Desta forma, pode-se concluir que o notário é o ponto de equilíbrio buscado pela pós-modernidade, pois como profissional de direito qualificado e imparcial ele está apto a permitir a liberdade do indivíduo (Estado Liberal), com a tutela eficiente dos mais fracos da relação (Estado Social), garantindo, com sua atuação, a manifestação real da vontade de todas as partes envolvidas no negócio.
Em outras palavras, o notário é um instrumento indispensável para fixar a verdade negocial, ou seja, a coincidência entre a vontade da parte e sua declaração expressa no ato, especialmente quando se tratam de negócios envolvendo partes em situação desigual, a exemplo dos negócios entre grandes empresas e pessoas com menos recursos e menos conhecimento.
E, fixando a verdade negocial, o notário tutela a confiança nas legítimas expectativas criadas nas partes contratantes, gerando certeza e segurança jurídica para os negócios. Ora, certeza e segurança jurídica é o que qualquer mercado precisa para ser próspero, pois quanto menor o risco das transações, maior é o grau de investimento e, de consequência, maior a circulação de riqueza no país.
A intervenção do notário latino, portanto, ao contrário de perder vigência, é ainda mais necessária no cenário atual de globalização e relações cada vez mais complexas, sendo uma ferramenta indispensável para o desenvolvimento econômico, com a eficiente tutela da dignidade da pessoa humana.

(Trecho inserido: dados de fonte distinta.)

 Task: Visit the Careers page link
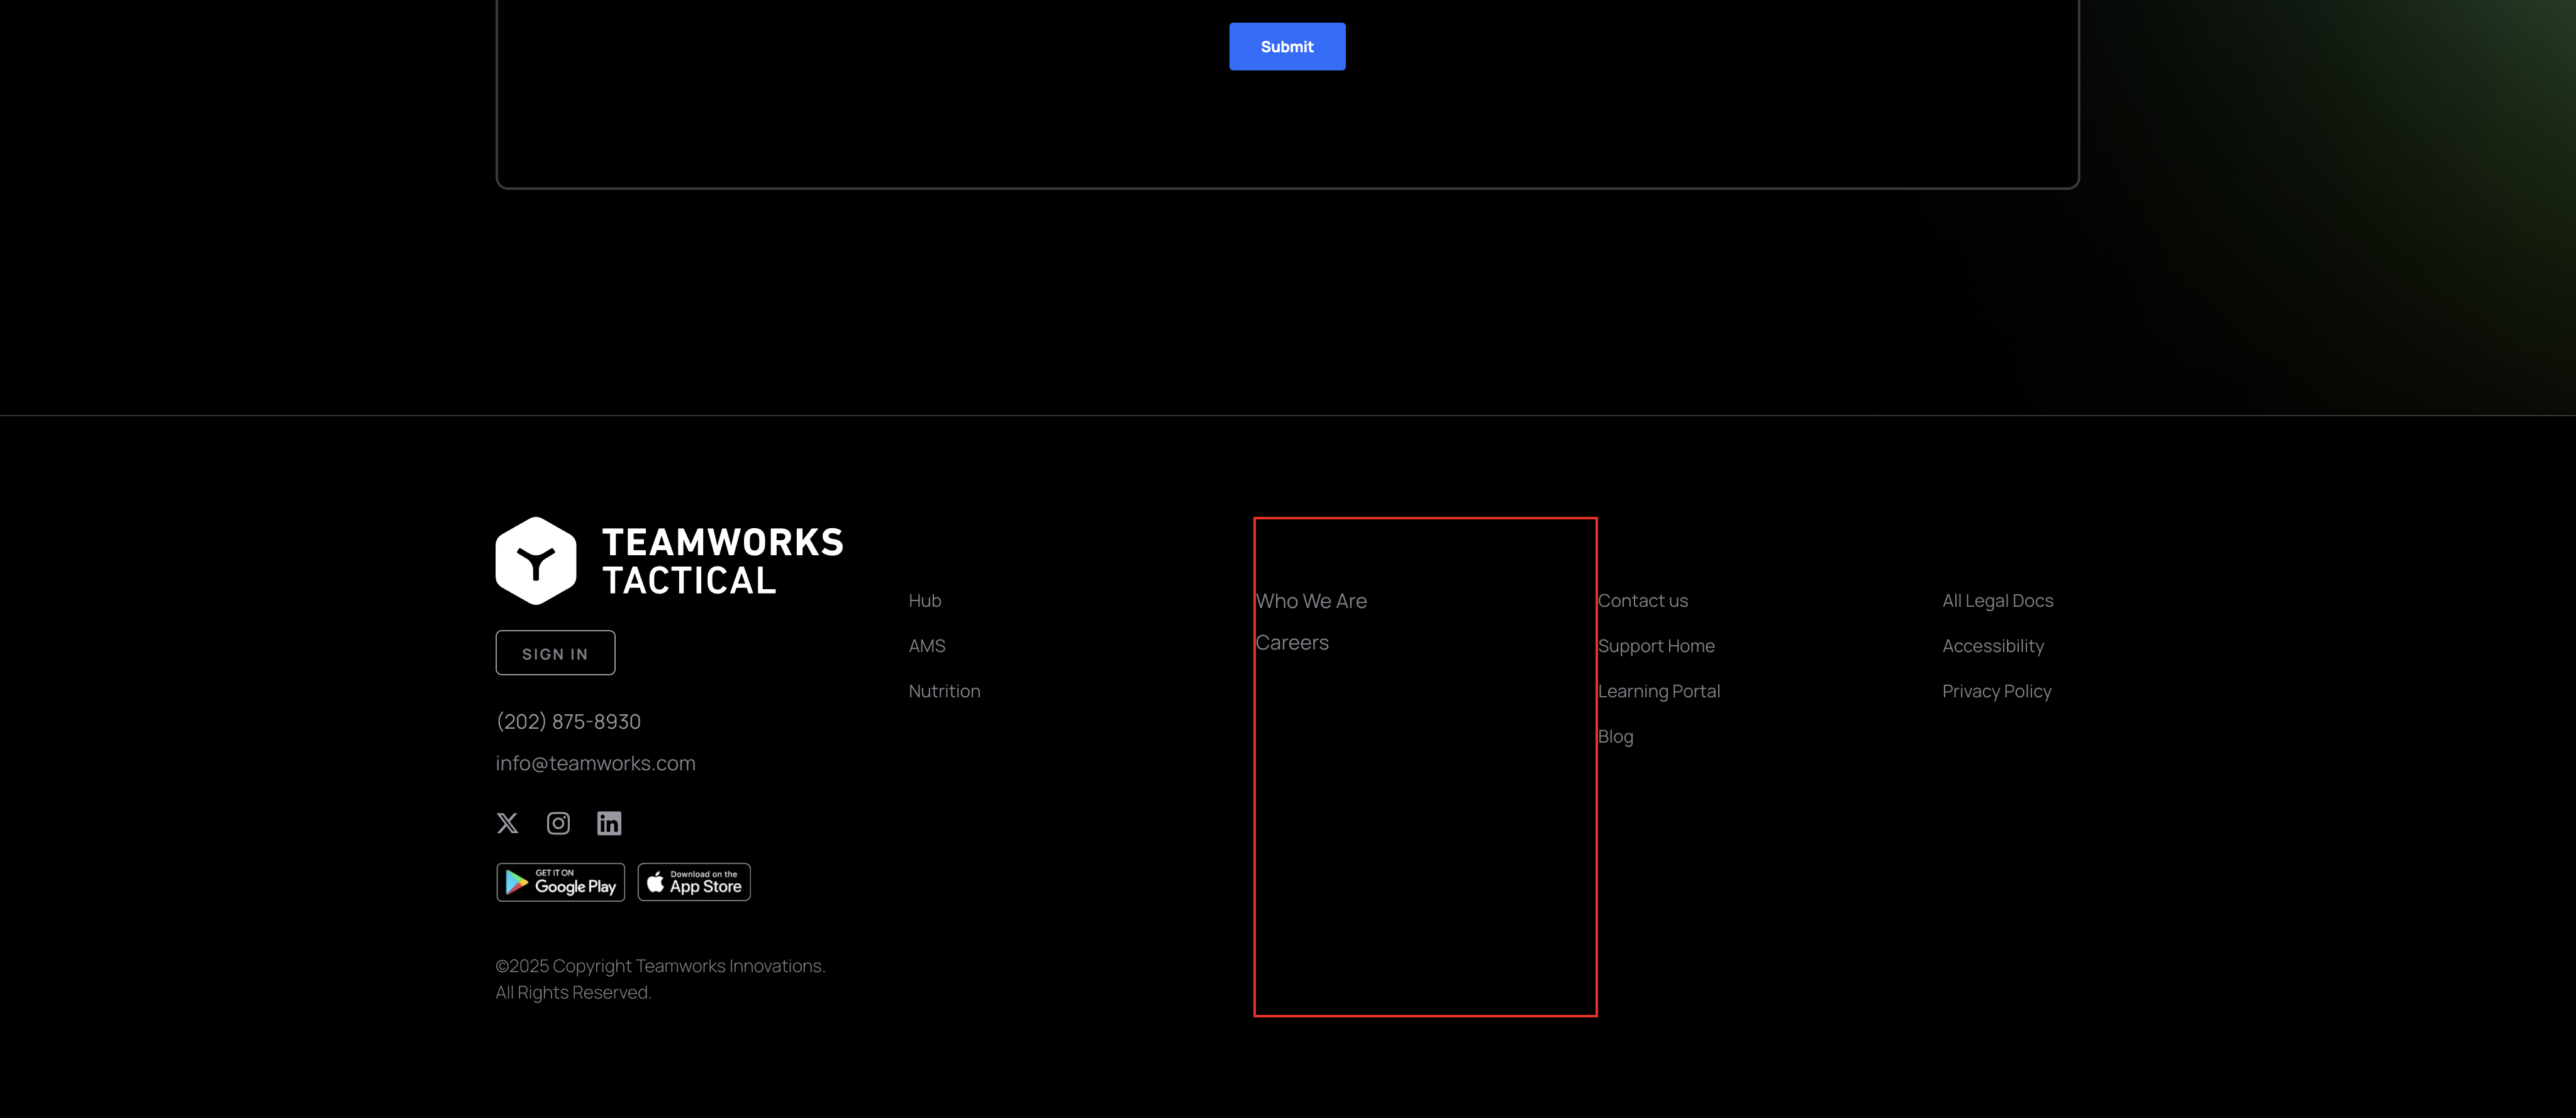point(1292,643)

Quando há paz social e segurança nos negócios, há propensão de investimentos. A certeza e a segurança jurídica geradas pela intervenção do notário do tipo latino nos contratos são diretrizes de desenvolvimento econômico, especialmente levando em conta a tutela da confiança das legítimas expectativas criadas nas partes contratantes.
De fato, a segurança jurídica é o que qualquer mercado precisa para ser próspero, pois quanto menor o risco das transações, maior é o grau de investimento e, de consequência, maior a circulação de riqueza no país. “Por isso, não se compreende a ligeireza de um legislador que, ignorando a história e as lições que encerra, desvaloriza o formalismo negocial que nunca deixou de constituir uma exigência da liberdade.”[7]

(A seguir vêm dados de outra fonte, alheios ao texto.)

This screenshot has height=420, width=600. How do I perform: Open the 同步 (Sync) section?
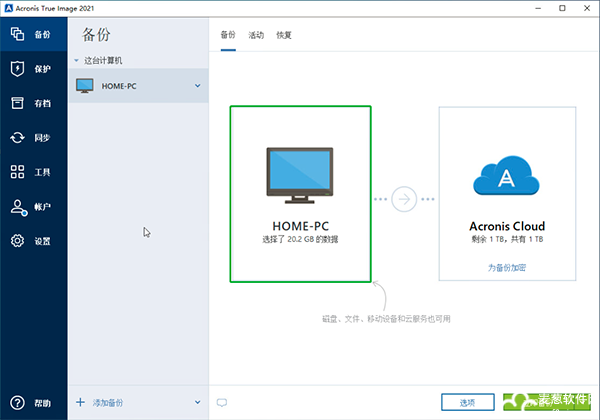pos(30,138)

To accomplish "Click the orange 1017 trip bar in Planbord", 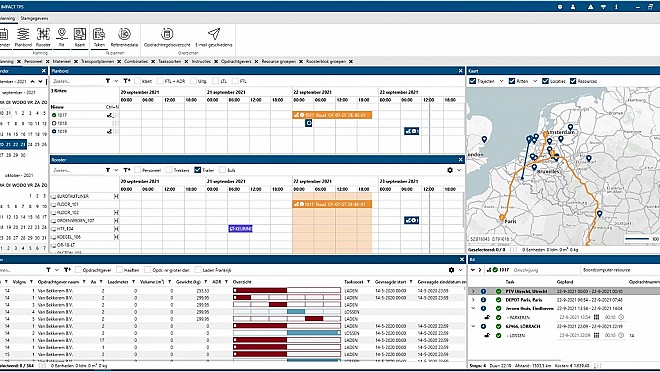I will point(332,115).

[1] FARIAS, Cristiano Chaves de; ROSENVALD, Nelson. Curso de Direito Civil nº 4. Contratos. Teoria Geral e Contratos em espécie. 5ª ed. São Paulo: Atlas, 2015.p. 20
[2] BRANDELLI, Leonardo. Atuação Notarial em uma economia de mercado – a tutela do hipossuficiente. In: Revista de Direito Imobiliário nº 52. São Paulo: Instituto do Registro Imobiliário do Brasil – IRIB, jan-jun de 2002. p. 188
[3] FARIAS, Cristiano Chaves de; ROSENVALD, Nelson. Curso de Direito Civil nº 4. Contratos. Teoria Geral e Contratos em espécie. 5ª ed. São Paulo: Atlas, 2015.p. 21
[4] TIMM, Luciano. Apud FARIAS, Cristiano Chaves de; ROSENVALD, Nelson. Curso de Direito Civil nº 4. Contratos. Teoria Geral e Contratos em espécie. 5ª ed. São Paulo: Atlas, 2015.p. 21
[5] FARIAS, Cristiano Chaves de; ROSENVALD, Nelson. Curso de Direito Civil nº 4. Contratos. Teoria Geral e Contratos em espécie. 5ª ed. São Paulo: Atlas, 2015.p. 22
[6] JOBIM, Marcio Felix. Confiança e contradição: a proibição do comportamento contraditório no Direito Privado. Porto Alegre: Livraria do Advogado, 2015. p.146
[7] JUSTO, A. SANTOS. A segurança jurídica do Comércio e a função do notariado (direito romano). In: Boletim da Faculdade de Direito. Vol. LXXXIV. Coimbra, 2008. p. 57.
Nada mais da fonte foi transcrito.